Here is a Top 10 list to achieve perfect cholesterol numbers for YOU:
- Eat organic Paleo foods (real, whole foods). It worked for our ancestors, it will work for you. Cholesterol in food does not increase heart disease risk, why would it increase cancer risk? Organic gatherer food and pasture-raised hunter food.
- Get sleep. Lipids such as cholesterol are made while we sleep. For thousands of years, we went to sleep with the sundown and awoke with the sunrise.
- Get sunshine. The sun converts cholesterol into vitamin D. Lack of sunshine equals excess cholesterol production. When we weren’t sleeping, we were in the sun. More sun equals more vitamin D equals lower cancer risk.

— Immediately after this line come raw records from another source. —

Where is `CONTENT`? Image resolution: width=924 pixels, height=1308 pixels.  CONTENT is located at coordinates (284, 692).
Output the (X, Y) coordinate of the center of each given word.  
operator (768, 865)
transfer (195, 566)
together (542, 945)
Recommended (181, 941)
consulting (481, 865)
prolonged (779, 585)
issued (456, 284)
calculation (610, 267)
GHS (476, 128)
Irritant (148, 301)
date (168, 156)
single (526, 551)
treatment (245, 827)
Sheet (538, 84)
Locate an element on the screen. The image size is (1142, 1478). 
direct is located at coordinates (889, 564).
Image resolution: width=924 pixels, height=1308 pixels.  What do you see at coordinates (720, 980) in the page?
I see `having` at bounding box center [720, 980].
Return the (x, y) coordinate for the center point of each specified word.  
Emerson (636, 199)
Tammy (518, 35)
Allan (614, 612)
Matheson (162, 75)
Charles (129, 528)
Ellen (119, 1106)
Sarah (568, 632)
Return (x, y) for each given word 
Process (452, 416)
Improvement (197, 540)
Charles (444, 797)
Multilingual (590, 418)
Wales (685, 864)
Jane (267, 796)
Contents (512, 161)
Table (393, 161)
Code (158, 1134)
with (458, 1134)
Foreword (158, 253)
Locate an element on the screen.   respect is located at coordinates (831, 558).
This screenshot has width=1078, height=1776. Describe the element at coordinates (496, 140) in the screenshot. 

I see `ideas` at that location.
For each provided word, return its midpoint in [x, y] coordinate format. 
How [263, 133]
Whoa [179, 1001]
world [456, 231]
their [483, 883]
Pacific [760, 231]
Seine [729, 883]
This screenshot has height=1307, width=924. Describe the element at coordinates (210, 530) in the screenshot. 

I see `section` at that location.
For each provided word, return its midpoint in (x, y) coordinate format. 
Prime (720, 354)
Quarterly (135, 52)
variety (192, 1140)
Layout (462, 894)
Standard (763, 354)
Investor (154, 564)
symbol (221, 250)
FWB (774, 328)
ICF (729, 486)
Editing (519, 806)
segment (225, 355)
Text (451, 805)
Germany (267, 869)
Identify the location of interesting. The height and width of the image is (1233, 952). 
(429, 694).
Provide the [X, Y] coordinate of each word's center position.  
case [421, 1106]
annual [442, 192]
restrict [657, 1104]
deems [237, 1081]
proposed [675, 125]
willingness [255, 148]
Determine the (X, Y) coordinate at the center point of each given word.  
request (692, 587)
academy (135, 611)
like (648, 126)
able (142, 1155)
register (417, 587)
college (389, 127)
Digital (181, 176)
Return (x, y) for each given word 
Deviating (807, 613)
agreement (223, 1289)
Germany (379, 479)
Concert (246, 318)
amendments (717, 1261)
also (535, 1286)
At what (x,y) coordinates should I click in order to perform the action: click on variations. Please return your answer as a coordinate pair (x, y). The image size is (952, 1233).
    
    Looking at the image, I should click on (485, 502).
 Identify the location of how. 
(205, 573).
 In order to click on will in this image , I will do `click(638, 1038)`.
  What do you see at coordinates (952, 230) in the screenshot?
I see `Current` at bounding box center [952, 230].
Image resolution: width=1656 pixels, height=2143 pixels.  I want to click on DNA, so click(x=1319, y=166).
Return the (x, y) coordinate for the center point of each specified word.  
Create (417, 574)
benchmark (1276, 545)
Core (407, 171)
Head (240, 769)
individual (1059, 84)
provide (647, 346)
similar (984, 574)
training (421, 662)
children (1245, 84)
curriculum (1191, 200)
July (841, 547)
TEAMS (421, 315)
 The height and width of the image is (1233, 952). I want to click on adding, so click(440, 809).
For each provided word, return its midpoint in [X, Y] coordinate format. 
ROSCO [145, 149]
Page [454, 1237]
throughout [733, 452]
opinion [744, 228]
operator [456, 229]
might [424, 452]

- Get exercise. Physical activity keeps lipids in check. Physical activity lowers cancer risk. 6
- Get adjusted. Your local chiropractor fixes more than back pain. By correcting spinal subluxations, autonomic nervous system balance is achieved. This leads to excellent organ function.
- Get hydrated. Drinking quality water ensures that your cells are bathing in health. Water molecules make up over 99% of the molecules in the body.
- Get grounded. Harness the energy from the earth to charge the body. Good things happen to those that walk/stand barefoot.
- Get away from environmental pollutants. Toxins and heavy metals lead to inflammation and inflammation leads to excess lipid production. Clean air, clean water, clean food, and a clean environment.
- Get evidence-based supplements. Some of my favorites include spirulina, garlic, and berberine but nothing is more important than probiotics. Read about bergamot as well.
- Get advanced testing. Total cholesterol is “old school” medicine. You need to know LDL and HDL particle number and size.
Corporate America loves to promote better living through chemistry. To be candid, there is literature supporting drugs such as aspirin and statins lowering cancer risk. But do humans get cancer because of a pharmaceutical deficiency? Obviously not. Cancer has a cause. Heart disease has a cause. Find the cause and you will have the cure.
Sources and References
1. Prognostic Role of Preoperative Serum Lipid Levels in Patients Undergoing Radical Prostatectomy for Clinically Localized Prostate Cancer.
2. Pretreatment direct bilirubin and total cholesterol are significant predictors of overall survival in advanced non-small-cell lung cancer patients with EGFR mutations.
3. Total Serum Cholesterol and Cancer Incidence in the Metabolic Syndrome and Cancer Project (Me-Can)
4. Total Serum Cholesterol and Cancer Incidence in the Metabolic Syndrome and Cancer Project (Me-Can)
5. Cholesterolemia in colorectal cancer.
6. Physical activity in the prevention of cancer.